The curator of the show, Negin Sharifzadeh, invited SoSaLa to perform in the spirit of  this exhibition’s title and theme and give some life to the art works at FlickerLab.

Photo courtsy of Baba Don
Photo courtsy of Baba Don

SoSaLa consists of Sohrab Saadat Ladjevardi on tenor ans sopran sax plus vocals and Baba Don on djembe, congas and other percussion instruments. For Sohrab and Baba Don to play at this event is kind of a reunion.

Speaking of Baba Don:

For almost a quarter century, Baba Don, a percussionist very much in demand, has performed with many major American Dance Companies in the worlds greatest performing-arts venues. His recording career is as equally varied as it vast; the jazz idiom, rhythm and blues, and most African derived percussion styles are represented in his discography. He is a featured member of the esteemed Last Poets. He has long been acknowledged as one of New York Citys master teachers of African Drumming and the rhythms of the Diaspora in the Americas. Baba Don is presently on faculty at the Harlem school Of the Arts for over 25 years, teaching all ages from 4 years of age to adults.

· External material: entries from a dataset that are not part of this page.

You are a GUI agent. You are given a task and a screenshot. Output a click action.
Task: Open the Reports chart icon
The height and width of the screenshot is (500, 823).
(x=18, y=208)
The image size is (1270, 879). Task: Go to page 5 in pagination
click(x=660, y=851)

He has performed and recorded with The Dance Theatre of Harlem, Alvin Ailey Dance Theatre, Maurice Hines, Gregory Hines, Andy Williams, and Chuck Davis Dance theatre, Pattie Labelle, philicia Reshard, Choreographers Frank Hatchet, Geoffrey Holder, Louis Johnson and many more.Baba Don  has recorded with many Jazz artist Donald Brown, Joe Henderson, Jason Linder, Tyrone Jefferson, James Spaulding, Ron Carter, Gorge Clinton, Pharaoh Sanders, and The Last Poets

Ornette Coleman, August 23, 2011

Sohrab explores (his) music under the guidance of Ornette Coleman!

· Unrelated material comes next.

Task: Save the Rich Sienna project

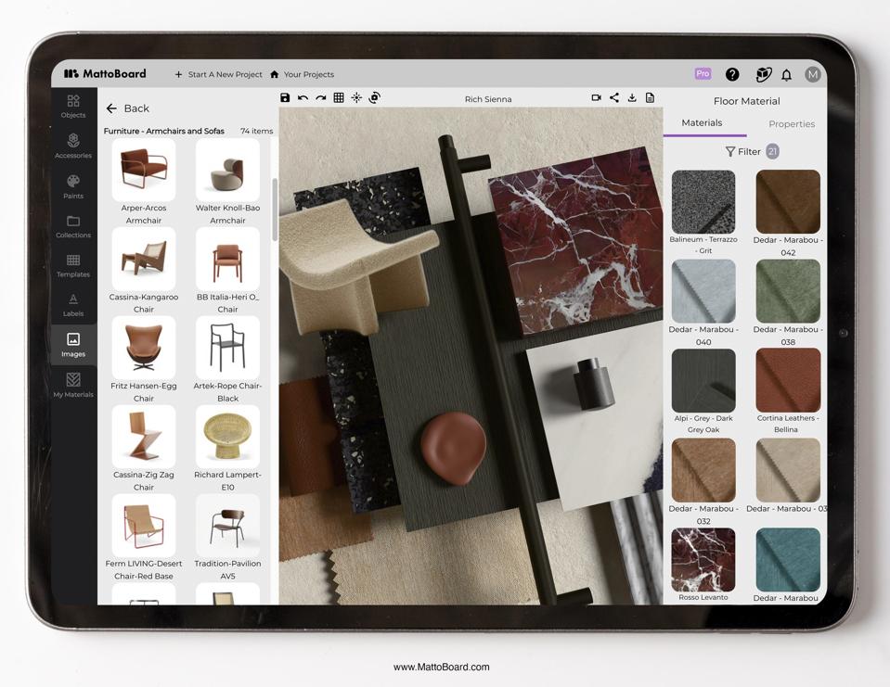Action: click(x=285, y=97)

As you might know, Sohrab has been rehearsing and recording with Ornette Coleman for the last two years. During these two years with Ornette, Sohrab has found his voice on the sax or through the sax. Ornette has made him understand “that music is about, and only about emotion. Technique on the sax is only a tool to express emotion and is not something that is emotion.” He made him aware that his sax sound is very original, deep and emotional. Recently he said: “I have never heard anybody play the way you are playing.” Sohrab accepts these descriptions in a cool and realistic way without becoming arrogant. In fact he isn’t young enough to lose himself.

Speaking shortly of Ornette: he is a legend! He is an American saxophonist, violinist, trumpeter and composer, and was one of the major innovators of the free jazz movement of the 1960s. His sax sound is easy to recognize: his keening, crying sound draws heavily on blues music. His album Sound Grammar received the 2007 Pulitzer Prize for music.

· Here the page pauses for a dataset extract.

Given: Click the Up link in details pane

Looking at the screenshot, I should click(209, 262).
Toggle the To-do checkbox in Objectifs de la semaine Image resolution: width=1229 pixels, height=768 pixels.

Besides Salif Keita, Ornette is another important highlight in Sohrab’s music career. Every rehearsal or master class with Ornette teaches Sohrab what he is about. Ornette is like a mirror. His questions make Sohrab reflect upon his playing. Through Ornette he finds out about things which he already knew but couldn’t elaborate in words. Both musicians are mainly interested in exploring how to create and execute personal sounds. And how to move them properly in a musical way to achieve unison.

Everytime he learns something from Ornette, Sohrab goes to the subway or park and plays in public to see whether he can realize the idea or emotion he just found out at Ornette’s. The results are always amazing: people start crying or approaching him with emotional words resulting in some money donations.

Sohrab hopes the time will come very soon that Ornette and him can play in public, expressing their ideas and emotions in the moment, which would sound “human”, as Ornette would say.